Has someone at the Wall Street Journal been following Natural News? It sure seems like it, as the paper recently published a piece on a topic that the mainstream media usually ignores: The power of nature and the difficulties often encountered by those who want to bring products with natural ingredients to the masses. Rife with articles about the latest chemical solutions lining the pockets of Big Pharma, it’s actually newsworthy when they admit that something natural can be beneficial, as they did in this case with the natural molecule found in licorice root extract known as glycyrrhizin.

Natural News has been talking about the “miracle molecule” glycyrrhizin for at least five years. In February 2016, Mike Adams called it “one of the most astonishing herbal cures story of the decade.” And yet it remained largely unreported in other outlets, despite several scientific studies illustrating its remarkable liver-protecting capabilities.

For example, it has been found to block the cellular damage in the liver caused by alcohol and drugs like Tylenol. As if that weren’t enough, it also has strong anti-tumor, anti-inflammation and antiviral effects, making it a powerful tool for fighting liver cancer, liver disease and cirrhosis.

This ability was not lost on businessman Harsha Chigurupati, who sought a way to make drinking alcohol safer while still a student at Boston University. The focus of the Wall Street Journal piece, he said he had the idea to infuse alcohol with the compound to help protect the liver from its health effects as people drink it.


Chigurupati spent a dozen years and $35 million to develop a compound that can protect the liver from damage by drinking, coming up with a formula containing glycyrrhizin as well as mannitol and potassium sorbate.

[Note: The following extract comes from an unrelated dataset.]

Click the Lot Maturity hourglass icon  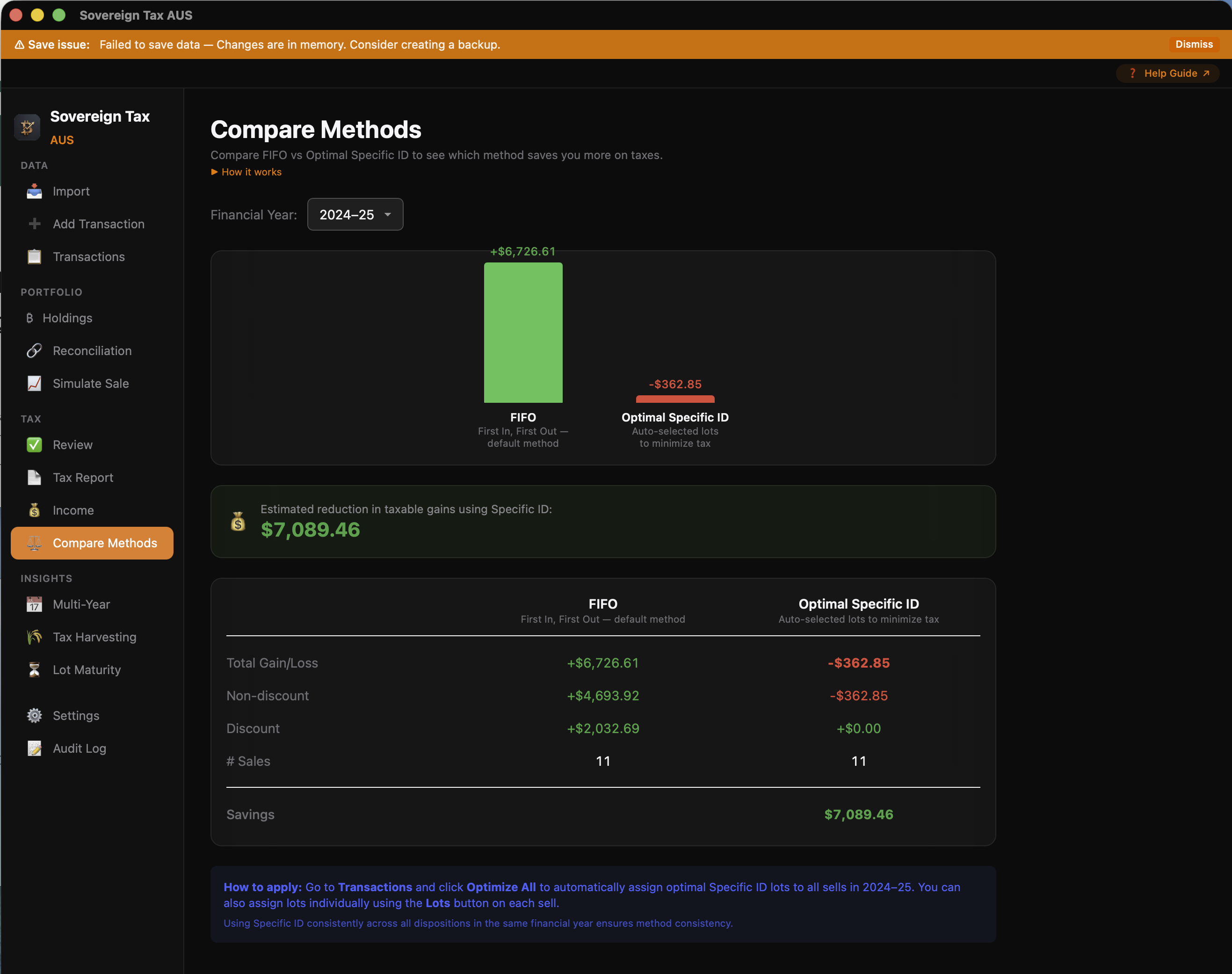click(x=34, y=669)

He named the compound NTX (as in “no tox”), and human trials by a research team in California found that the biomarkers of liver damage were a remarkable 93 percent lower in those who got drunk on the vodka containing NTX compared to regular vodka. Further studies found that the vodka with NTX also decreased the amount of damage to the human participants’ DNA caused by drinking.

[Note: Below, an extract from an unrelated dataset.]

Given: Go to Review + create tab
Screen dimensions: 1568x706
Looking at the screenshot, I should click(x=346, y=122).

Discussing the product's health benefits not allowed

Chigurupati then joined forces with the New Jersey spirit brand Bellion to infuse vodka with his NTX compound right after it is distilled. Unfortunately, the Alcohol and Tobacco Tax and Trade Bureau won’t let the product explain its benefits on the bottle as their policies do not allow any type of health claims to be placed on alcoholic beverages – whether there are mountains of scientific support or not.

Among the weak excuses proffered by the TTB for this stance is that Americans could confuse “NTX” with a medication used in the management of opioid and alcohol addiction known as Naltrexone. They’ve also said that claiming on the bottle that it can reduce the risk of developing alcohol-related liver disease would distract people from those health risks it doesn’t protect against, like birth defects and addiction. They also said that it does still raise a person’s risk of liver disease compared to not drinking, albeit by far less than traditional vodka.

He has presented hundreds of studies and petitioned the TTB repeatedly, but his efforts have largely been met with opposition. A small victory with the TTB saw Chigurupati getting the green light to place the statement “Made with NTX” on each bottle, but he can’t say what it is or what it is supposed to do, so many consumers don’t realize the potential benefits of the very ingredient that is the vodka’s main selling point.

An undeterred Chigurupati is still pressing forward. Next, he’d like to infuse gin, bourbon and tequila with NTX as he continues working toward his goal of making alcohol safer. We wish we could say that it’s surprising that someone would meet so many roadblocks in trying to market a product that aims to protect people’s health, but it’s a pattern that is all too familiar as government agencies continue to protect drug companies, hospitals and doctors, who make lots of money on liver disease and liver transplants. Natural News has been discussing NTX’s quest for years, and it’s nice to see the Wall Street Journal following in our footsteps.